= WHAT THIS TASK INVOLVES =
Whatever the records below say, write them all out exactly.

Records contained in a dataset
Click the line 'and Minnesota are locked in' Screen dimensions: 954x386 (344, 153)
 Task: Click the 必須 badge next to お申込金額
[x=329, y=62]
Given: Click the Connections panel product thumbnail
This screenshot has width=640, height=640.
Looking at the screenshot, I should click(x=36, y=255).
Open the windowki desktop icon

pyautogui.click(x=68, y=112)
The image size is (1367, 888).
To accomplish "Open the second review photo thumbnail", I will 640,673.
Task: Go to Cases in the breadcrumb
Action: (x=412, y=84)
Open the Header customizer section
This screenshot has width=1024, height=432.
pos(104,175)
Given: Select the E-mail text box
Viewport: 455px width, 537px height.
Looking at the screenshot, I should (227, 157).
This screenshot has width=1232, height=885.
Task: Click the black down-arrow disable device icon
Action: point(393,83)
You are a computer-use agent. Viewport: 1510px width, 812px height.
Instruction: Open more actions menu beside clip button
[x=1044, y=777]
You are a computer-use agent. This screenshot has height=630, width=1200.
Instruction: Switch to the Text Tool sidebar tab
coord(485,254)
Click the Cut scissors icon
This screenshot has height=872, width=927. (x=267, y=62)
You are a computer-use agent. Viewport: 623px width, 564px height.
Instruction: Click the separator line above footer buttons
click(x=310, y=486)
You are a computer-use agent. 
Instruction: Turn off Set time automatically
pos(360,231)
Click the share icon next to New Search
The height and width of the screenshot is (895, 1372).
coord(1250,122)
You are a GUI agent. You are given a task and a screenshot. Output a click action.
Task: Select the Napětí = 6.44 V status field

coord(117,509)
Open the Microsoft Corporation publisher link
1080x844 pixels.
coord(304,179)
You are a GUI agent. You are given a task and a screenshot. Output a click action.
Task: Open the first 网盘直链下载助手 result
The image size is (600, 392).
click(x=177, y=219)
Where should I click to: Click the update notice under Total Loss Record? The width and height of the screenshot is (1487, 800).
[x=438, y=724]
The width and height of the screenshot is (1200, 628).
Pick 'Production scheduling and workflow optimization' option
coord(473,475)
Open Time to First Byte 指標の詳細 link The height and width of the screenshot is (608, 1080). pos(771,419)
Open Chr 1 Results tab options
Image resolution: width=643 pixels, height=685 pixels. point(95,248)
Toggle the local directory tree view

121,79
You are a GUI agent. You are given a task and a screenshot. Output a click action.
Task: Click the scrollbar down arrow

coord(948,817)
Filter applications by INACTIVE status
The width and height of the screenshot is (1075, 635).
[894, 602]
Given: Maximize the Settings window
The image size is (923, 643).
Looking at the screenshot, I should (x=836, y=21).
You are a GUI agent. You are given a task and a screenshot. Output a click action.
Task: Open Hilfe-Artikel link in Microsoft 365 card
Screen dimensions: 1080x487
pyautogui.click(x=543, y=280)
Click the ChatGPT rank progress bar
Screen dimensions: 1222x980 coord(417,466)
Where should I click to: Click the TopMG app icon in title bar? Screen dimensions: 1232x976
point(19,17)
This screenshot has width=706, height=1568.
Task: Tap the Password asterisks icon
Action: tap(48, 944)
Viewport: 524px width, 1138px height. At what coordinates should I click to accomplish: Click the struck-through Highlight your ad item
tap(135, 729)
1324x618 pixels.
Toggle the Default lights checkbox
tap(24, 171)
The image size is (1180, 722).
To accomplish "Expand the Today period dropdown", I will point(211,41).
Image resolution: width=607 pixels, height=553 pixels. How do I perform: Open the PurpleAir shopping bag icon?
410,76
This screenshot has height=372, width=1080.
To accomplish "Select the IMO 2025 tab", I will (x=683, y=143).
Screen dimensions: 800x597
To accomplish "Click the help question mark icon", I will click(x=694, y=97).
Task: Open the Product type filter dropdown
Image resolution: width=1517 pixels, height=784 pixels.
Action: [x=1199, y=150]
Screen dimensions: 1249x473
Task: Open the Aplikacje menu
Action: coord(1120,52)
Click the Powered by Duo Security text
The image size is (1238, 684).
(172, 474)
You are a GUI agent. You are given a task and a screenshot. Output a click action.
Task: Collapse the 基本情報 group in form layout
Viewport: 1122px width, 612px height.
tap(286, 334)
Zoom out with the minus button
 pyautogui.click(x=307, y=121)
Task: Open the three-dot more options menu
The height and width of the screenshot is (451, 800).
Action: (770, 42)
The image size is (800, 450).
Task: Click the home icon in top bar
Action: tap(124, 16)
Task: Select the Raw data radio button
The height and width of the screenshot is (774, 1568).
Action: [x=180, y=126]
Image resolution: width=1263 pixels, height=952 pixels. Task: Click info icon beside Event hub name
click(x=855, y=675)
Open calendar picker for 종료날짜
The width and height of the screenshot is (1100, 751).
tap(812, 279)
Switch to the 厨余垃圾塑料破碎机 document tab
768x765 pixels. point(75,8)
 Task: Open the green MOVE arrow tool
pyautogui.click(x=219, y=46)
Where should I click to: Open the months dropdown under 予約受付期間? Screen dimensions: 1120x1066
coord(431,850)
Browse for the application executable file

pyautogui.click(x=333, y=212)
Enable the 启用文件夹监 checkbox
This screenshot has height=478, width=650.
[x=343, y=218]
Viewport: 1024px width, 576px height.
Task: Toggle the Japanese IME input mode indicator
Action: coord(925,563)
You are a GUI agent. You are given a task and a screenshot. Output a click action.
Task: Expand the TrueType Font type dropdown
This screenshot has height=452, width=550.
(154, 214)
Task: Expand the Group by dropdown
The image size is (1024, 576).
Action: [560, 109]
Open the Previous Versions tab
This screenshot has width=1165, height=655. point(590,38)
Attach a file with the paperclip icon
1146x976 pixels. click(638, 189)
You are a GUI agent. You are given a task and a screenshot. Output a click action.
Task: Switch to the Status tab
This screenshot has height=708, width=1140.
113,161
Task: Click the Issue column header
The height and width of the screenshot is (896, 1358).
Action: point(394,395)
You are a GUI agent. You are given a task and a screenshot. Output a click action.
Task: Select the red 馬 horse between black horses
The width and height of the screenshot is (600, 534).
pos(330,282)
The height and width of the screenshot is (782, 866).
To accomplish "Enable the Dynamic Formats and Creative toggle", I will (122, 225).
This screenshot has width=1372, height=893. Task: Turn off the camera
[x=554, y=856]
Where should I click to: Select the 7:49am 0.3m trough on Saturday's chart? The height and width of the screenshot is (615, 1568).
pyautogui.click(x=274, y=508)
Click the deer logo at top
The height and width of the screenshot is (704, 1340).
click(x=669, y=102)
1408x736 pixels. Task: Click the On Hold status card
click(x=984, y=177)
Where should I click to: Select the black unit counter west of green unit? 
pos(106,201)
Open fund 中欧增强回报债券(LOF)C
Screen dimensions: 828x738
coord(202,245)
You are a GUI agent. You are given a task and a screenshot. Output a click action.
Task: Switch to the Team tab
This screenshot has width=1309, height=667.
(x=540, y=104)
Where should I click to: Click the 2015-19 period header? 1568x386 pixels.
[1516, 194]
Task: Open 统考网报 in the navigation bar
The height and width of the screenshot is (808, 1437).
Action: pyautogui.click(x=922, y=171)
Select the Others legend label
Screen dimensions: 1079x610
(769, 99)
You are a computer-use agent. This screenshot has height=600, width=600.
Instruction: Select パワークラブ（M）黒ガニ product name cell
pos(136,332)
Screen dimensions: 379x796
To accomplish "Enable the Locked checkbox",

= COMPLETED EXERCISE =
Click the line 'and Minnesota are locked in' Screen dimensions: 954x386 (344, 153)
 Task: Click the 必須 badge next to お申込金額
[x=329, y=62]
Given: Click the Connections panel product thumbnail
This screenshot has width=640, height=640.
Looking at the screenshot, I should click(x=36, y=255).
Open the windowki desktop icon

pyautogui.click(x=68, y=112)
The image size is (1367, 888).
To accomplish "Open the second review photo thumbnail", I will 640,673.
Task: Go to Cases in the breadcrumb
Action: (x=412, y=84)
Open the Header customizer section
This screenshot has width=1024, height=432.
pos(104,175)
Given: Select the E-mail text box
Viewport: 455px width, 537px height.
Looking at the screenshot, I should (227, 157).
This screenshot has width=1232, height=885.
Task: Click the black down-arrow disable device icon
Action: point(393,83)
You are a computer-use agent. Viewport: 1510px width, 812px height.
Instruction: Open more actions menu beside clip button
[x=1044, y=777]
You are a computer-use agent. This screenshot has height=630, width=1200.
Instruction: Switch to the Text Tool sidebar tab
coord(485,254)
Click the Cut scissors icon
This screenshot has height=872, width=927. (x=267, y=62)
You are a computer-use agent. Viewport: 623px width, 564px height.
Instruction: Click the separator line above footer buttons
click(x=310, y=486)
You are a computer-use agent. 
Instruction: Turn off Set time automatically
pos(360,231)
Click the share icon next to New Search
The height and width of the screenshot is (895, 1372).
coord(1250,122)
You are a GUI agent. You are given a task and a screenshot. Output a click action.
Task: Select the Napětí = 6.44 V status field

coord(117,509)
Open the Microsoft Corporation publisher link
1080x844 pixels.
coord(304,179)
You are a GUI agent. You are given a task and a screenshot. Output a click action.
Task: Open the first 网盘直链下载助手 result
The image size is (600, 392).
click(x=177, y=219)
Where should I click to: Click the update notice under Total Loss Record? The width and height of the screenshot is (1487, 800).
[x=438, y=724]
The width and height of the screenshot is (1200, 628).
Pick 'Production scheduling and workflow optimization' option
coord(473,475)
Open Time to First Byte 指標の詳細 link The height and width of the screenshot is (608, 1080). pos(771,419)
Open Chr 1 Results tab options
Image resolution: width=643 pixels, height=685 pixels. point(95,248)
Toggle the local directory tree view

121,79
You are a GUI agent. You are given a task and a screenshot. Output a click action.
Task: Click the scrollbar down arrow

coord(948,817)
Filter applications by INACTIVE status
The width and height of the screenshot is (1075, 635).
[894, 602]
Given: Maximize the Settings window
The image size is (923, 643).
Looking at the screenshot, I should (x=836, y=21).
You are a GUI agent. You are given a task and a screenshot. Output a click action.
Task: Open Hilfe-Artikel link in Microsoft 365 card
Screen dimensions: 1080x487
pyautogui.click(x=543, y=280)
Click the ChatGPT rank progress bar
Screen dimensions: 1222x980 coord(417,466)
Where should I click to: Click the TopMG app icon in title bar? Screen dimensions: 1232x976
point(19,17)
This screenshot has width=706, height=1568.
Task: Tap the Password asterisks icon
Action: tap(48, 944)
Viewport: 524px width, 1138px height. At what coordinates should I click to accomplish: Click the struck-through Highlight your ad item
tap(135, 729)
1324x618 pixels.
Toggle the Default lights checkbox
tap(24, 171)
The image size is (1180, 722).
To accomplish "Expand the Today period dropdown", I will point(211,41).
Image resolution: width=607 pixels, height=553 pixels. How do I perform: Open the PurpleAir shopping bag icon?
410,76
This screenshot has height=372, width=1080.
To accomplish "Select the IMO 2025 tab", I will (x=683, y=143).
Screen dimensions: 800x597
To accomplish "Click the help question mark icon", I will click(x=694, y=97).
Task: Open the Product type filter dropdown
Image resolution: width=1517 pixels, height=784 pixels.
Action: [x=1199, y=150]
Screen dimensions: 1249x473
Task: Open the Aplikacje menu
Action: coord(1120,52)
Click the Powered by Duo Security text
The image size is (1238, 684).
(172, 474)
You are a GUI agent. You are given a task and a screenshot. Output a click action.
Task: Collapse the 基本情報 group in form layout
Viewport: 1122px width, 612px height.
tap(286, 334)
Zoom out with the minus button
 pyautogui.click(x=307, y=121)
Task: Open the three-dot more options menu
The height and width of the screenshot is (451, 800).
Action: (770, 42)
The image size is (800, 450).
Task: Click the home icon in top bar
Action: tap(124, 16)
Task: Select the Raw data radio button
The height and width of the screenshot is (774, 1568).
Action: [x=180, y=126]
Image resolution: width=1263 pixels, height=952 pixels. Task: Click info icon beside Event hub name
click(x=855, y=675)
Open calendar picker for 종료날짜
The width and height of the screenshot is (1100, 751).
tap(812, 279)
Switch to the 厨余垃圾塑料破碎机 document tab
768x765 pixels. point(75,8)
 Task: Open the green MOVE arrow tool
pyautogui.click(x=219, y=46)
Where should I click to: Open the months dropdown under 予約受付期間? Screen dimensions: 1120x1066
coord(431,850)
Browse for the application executable file

pyautogui.click(x=333, y=212)
Enable the 启用文件夹监 checkbox
This screenshot has height=478, width=650.
[x=343, y=218]
Viewport: 1024px width, 576px height.
Task: Toggle the Japanese IME input mode indicator
Action: coord(925,563)
You are a GUI agent. You are given a task and a screenshot. Output a click action.
Task: Expand the TrueType Font type dropdown
This screenshot has height=452, width=550.
(154, 214)
Task: Expand the Group by dropdown
The image size is (1024, 576).
Action: [560, 109]
Open the Previous Versions tab
This screenshot has width=1165, height=655. point(590,38)
Attach a file with the paperclip icon
1146x976 pixels. click(638, 189)
You are a GUI agent. You are given a task and a screenshot. Output a click action.
Task: Switch to the Status tab
This screenshot has height=708, width=1140.
113,161
Task: Click the Issue column header
The height and width of the screenshot is (896, 1358).
Action: point(394,395)
You are a GUI agent. You are given a task and a screenshot. Output a click action.
Task: Select the red 馬 horse between black horses
The width and height of the screenshot is (600, 534).
pos(330,282)
The height and width of the screenshot is (782, 866).
To accomplish "Enable the Dynamic Formats and Creative toggle", I will (122, 225).
This screenshot has width=1372, height=893. Task: Turn off the camera
[x=554, y=856]
Where should I click to: Select the 7:49am 0.3m trough on Saturday's chart? The height and width of the screenshot is (615, 1568).
pyautogui.click(x=274, y=508)
Click the deer logo at top
The height and width of the screenshot is (704, 1340).
click(x=669, y=102)
1408x736 pixels. Task: Click the On Hold status card
click(x=984, y=177)
Where should I click to: Select the black unit counter west of green unit? 
pos(106,201)
Open fund 中欧增强回报债券(LOF)C
Screen dimensions: 828x738
coord(202,245)
You are a GUI agent. You are given a task and a screenshot. Output a click action.
Task: Switch to the Team tab
This screenshot has width=1309, height=667.
(x=540, y=104)
Where should I click to: Click the 2015-19 period header? 1568x386 pixels.
[1516, 194]
Task: Open 统考网报 in the navigation bar
The height and width of the screenshot is (808, 1437).
Action: pyautogui.click(x=922, y=171)
Select the Others legend label
Screen dimensions: 1079x610
(769, 99)
You are a computer-use agent. This screenshot has height=600, width=600.
Instruction: Select パワークラブ（M）黒ガニ product name cell
pos(136,332)
Screen dimensions: 379x796
To accomplish "Enable the Locked checkbox",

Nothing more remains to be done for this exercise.